Democrats on average performed about three points better than pre-election RealClearPolitics polling averages, the Wall Street Journal reported.
Republicans may have assumed that pollsters, just like the establishment media, were biased against Republicans and would therefore understate GOP support like pollsters have in the past.
The polls most overstated Republican support in New Hampshire, Pennsylvania, and Wisconsin. In New Hampshire, the difference between the projected outcome and the average poll is 8.2 points. In Pennsylvania, it is 3.8 points. In Wisconsin, it is 2.6 points.
In five additional Senate races, Republican candidates’ numbers were also overstated in the polls, as seen in the difference between polling averages and projected outcomes. Those include Ohio (1.4 points), North Carolina (2.6 points), Arizona (5.3 points), Georgia (2.3 points), and Nevada (0.7 points).

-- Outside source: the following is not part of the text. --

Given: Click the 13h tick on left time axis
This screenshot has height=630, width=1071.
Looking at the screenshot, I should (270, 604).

Not all voting tabulations are finalized. Nevada and Arizona remain undetermined, and Georgia will head to a runoff. Republicans need to win two out of three to retake the Senate.

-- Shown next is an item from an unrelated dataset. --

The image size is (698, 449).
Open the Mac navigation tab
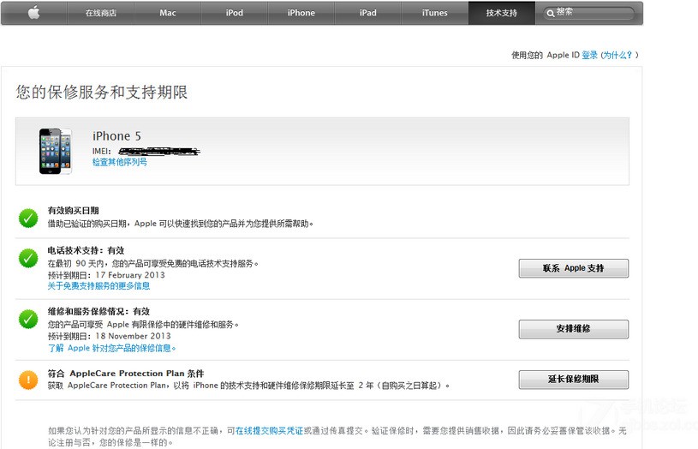click(x=167, y=13)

Though polling overstated Republican support in the Senate races, House Republican candidates earned nearly six million more votes nationwide than Democrats, overperforming in the generic congressional ballot polling.
The overperformance, however, did not directly translate to a red wave flipping many seats from Democrat to Republican.
Breitbart News’ Joel Pollak reported:
According to the Cook Political Report, as of Thursday morning, November 10, Republicans have won 50,113,534 votes, or 52.3% of the vote, compared to 44,251,768, or 46.2% of the vote. Republicans lead by 6.1%, which is better than their average in “generic congressional ballot” polls, in which the party led by 2.5% in the final RealClearPolitics average before the election. But Republicans have only managed to flip nine seats thus far — likely enough to control the House, but far short of a “wave” result many anticipated.
The mismatch between overall votes cast for Republicans and the actual result reflects the polarized nature of congressional maps. It also reflects the fact that Republican losses against many Democratic incumbents were very narrow. However, it could also suggest that Democrats ran a more effective campaign, concentrating resources where they were needed to defend their vulnerable positions.
In comparison, during the Tea Party “wave” election of 2010, in which Republicans won 63 seats, Republicans won 44,593,666 votes out of 86,784,957 cast, or 51.3%. Democrats won 38,854,459 votes, or 44.8%, meaning that the Republican margin of victory was 6.5%, similar to the margin thus far in 2022. However, the Republicans failed to win the Senate in that race, losing several key races.